Signs of IH
Chronic IH is often characterized by an absence of clues. In idiopathic intracranial hypertension (IIH), there is no brain tumor, hemorrhage, cyst, lesion or blood clot found on a brain scan, no abnormalities of CSF and no localizing findings that point to injury of specific brain areas. In some cases of secondary intracranial hypertension (SIH), diagnosis may come long after the initial injury or trigger has occurred, leaving elevated intracranial pressure as the only evidence. Plus, a diagnosis of either IIH or SIH may be further complicated by the fact that a person does not exhibit all of the telltale symptoms.
However, there are some additional physical signs a physician may encounter that point to chronic IH. (A sign refers to something a physician can see, while a symptom is something a patient feels.)

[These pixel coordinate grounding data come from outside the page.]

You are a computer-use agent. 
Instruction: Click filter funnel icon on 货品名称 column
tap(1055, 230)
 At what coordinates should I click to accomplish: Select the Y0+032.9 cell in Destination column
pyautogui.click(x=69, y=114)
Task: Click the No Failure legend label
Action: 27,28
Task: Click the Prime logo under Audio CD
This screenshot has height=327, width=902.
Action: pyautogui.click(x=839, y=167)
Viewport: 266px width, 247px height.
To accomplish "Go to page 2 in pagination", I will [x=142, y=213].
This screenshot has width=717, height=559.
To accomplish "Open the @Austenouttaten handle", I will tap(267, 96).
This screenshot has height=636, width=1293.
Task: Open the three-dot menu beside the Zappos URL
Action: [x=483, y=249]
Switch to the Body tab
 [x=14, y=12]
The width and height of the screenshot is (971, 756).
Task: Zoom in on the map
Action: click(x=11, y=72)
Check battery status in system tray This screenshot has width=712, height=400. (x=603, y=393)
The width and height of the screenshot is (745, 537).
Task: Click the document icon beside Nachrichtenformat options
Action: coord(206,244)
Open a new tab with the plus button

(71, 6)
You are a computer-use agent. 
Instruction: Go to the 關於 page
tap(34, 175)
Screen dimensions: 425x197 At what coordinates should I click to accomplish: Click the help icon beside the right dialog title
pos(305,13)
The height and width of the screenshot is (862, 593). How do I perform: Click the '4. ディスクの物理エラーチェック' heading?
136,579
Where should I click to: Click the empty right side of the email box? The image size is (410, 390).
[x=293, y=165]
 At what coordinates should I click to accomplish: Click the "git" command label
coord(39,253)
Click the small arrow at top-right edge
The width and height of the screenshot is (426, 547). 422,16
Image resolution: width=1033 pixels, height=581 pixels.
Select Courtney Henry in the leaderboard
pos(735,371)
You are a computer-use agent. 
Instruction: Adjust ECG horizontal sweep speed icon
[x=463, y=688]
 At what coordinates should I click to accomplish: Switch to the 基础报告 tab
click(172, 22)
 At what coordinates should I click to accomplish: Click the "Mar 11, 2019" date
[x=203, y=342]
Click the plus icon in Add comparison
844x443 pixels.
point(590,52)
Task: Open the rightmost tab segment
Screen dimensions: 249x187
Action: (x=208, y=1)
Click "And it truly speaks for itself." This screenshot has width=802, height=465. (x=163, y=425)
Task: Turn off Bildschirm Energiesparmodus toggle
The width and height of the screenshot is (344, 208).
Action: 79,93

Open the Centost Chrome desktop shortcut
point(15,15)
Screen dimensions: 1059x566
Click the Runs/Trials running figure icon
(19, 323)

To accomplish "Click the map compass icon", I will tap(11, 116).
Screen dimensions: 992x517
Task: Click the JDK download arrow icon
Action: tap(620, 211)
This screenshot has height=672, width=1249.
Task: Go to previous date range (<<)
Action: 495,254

Papilledema: Swelling of the optic nerves is probably the most common sign of IH. One sign of papilledema is an increased optic nerve diameter. An afferent pupil defect, in which the pupil in the eye is slow to react to light, can also indicate optic nerve swelling. Sixth nerve palsy due to elevated intracranial pressure may account for double vision and the eyes not tracking well together.
Visual field abnormality: Visual field abnormalities including peripheral and inferior nasal vision loss detected on a visual field test can be signs of chronic IH.
Empty sella: The pituitary gland, which is responsible for the body’s hormonal function, resides inside the sella turcica (cell-lah tur-sick-ah), a saddle-shaped space surrounded by the skull. Chronic IH can cause the pituitary gland to flatten against the skull bone, which gives the appearance that the sella turcica is empty.
Posterior scleral flattening: The sclera (the outer white covering of the eye) at the back of the eye can appear flattened on a CT or MRI scan, as a result of chronic IH.